Berdasarkan penelusuran media ini, AKP Agus bersama salah satu anggota Unit Tipidkor, Gatot, kedapatan berbelanja ponsel-ponsel premium merek Samsung di sebuah gerai ponsel ternama, DJ99, di kawasan Pandian, Kecamatan Kota, Sumenep. Momen tersebut bahkan diunggah di akun media sosial milik toko tersebut, memperlihatkan mereka tersenyum lebar saat memilih barang.

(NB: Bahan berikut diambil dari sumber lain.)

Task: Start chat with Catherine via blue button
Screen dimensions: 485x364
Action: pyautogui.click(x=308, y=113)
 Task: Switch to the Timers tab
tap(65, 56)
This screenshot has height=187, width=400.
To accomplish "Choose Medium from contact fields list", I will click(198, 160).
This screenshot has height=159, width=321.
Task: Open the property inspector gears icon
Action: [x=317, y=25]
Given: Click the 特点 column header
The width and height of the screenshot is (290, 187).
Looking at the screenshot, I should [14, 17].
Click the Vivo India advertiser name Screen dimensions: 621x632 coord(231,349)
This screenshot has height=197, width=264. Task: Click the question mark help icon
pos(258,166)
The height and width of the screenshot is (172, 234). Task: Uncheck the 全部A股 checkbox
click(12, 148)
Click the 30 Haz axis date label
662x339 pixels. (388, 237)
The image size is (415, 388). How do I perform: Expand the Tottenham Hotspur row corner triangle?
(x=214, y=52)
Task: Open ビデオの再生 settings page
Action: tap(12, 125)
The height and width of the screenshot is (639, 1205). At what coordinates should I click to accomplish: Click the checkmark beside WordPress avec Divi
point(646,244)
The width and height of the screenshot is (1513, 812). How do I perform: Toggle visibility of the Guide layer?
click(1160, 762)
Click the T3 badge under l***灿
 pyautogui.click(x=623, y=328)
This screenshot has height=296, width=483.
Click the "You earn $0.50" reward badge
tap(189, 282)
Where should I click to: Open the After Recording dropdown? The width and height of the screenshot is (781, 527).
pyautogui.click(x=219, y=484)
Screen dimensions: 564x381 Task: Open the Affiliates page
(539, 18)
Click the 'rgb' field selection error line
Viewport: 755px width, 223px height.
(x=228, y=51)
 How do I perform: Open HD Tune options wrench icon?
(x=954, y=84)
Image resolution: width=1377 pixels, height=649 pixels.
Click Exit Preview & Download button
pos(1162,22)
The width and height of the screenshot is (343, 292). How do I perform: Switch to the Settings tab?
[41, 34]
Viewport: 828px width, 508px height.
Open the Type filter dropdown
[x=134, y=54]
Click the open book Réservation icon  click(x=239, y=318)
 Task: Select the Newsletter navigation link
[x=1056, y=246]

Bagi sebagian warga, aksi ini dinilai sebagai bentuk “pamer” yang menyakitkan, mengingat kasus BSPS yang tengah ditangani justru menyisakan penderitaan bagi warga miskin yang seharusnya mendapat rumah layak huni.
“Di saat rakyat hidup di gubuk reyot, mereka malah memamerkan belanja barang mewah. Ini jelas mencederai rasa keadilan,” tegas Sulaisi S.H., praktisi hukum.
Sulaisi menilai, gaya hidup mewah di tengah sorotan dugaan suap bukanlah kebetulan, melainkan pesan tidak langsung yang seolah menantang publik. Ia mendesak Kapolda Jawa Timur dan Divisi Propam Mabes Polri turun tangan melakukan pemeriksaan mendalam.
“Kalau benar ada gratifikasi, ini bukan hanya pelanggaran moral, tapi juga pengkhianatan terhadap integritas institusi kepolisian,” ujarnya.
Hingga berita ini dipublikasikan, pihak Polres Sumenep belum mengeluarkan keterangan resmi terkait dugaan suap Rp250 juta maupun viralnya video belanja ponsel mewah tersebut.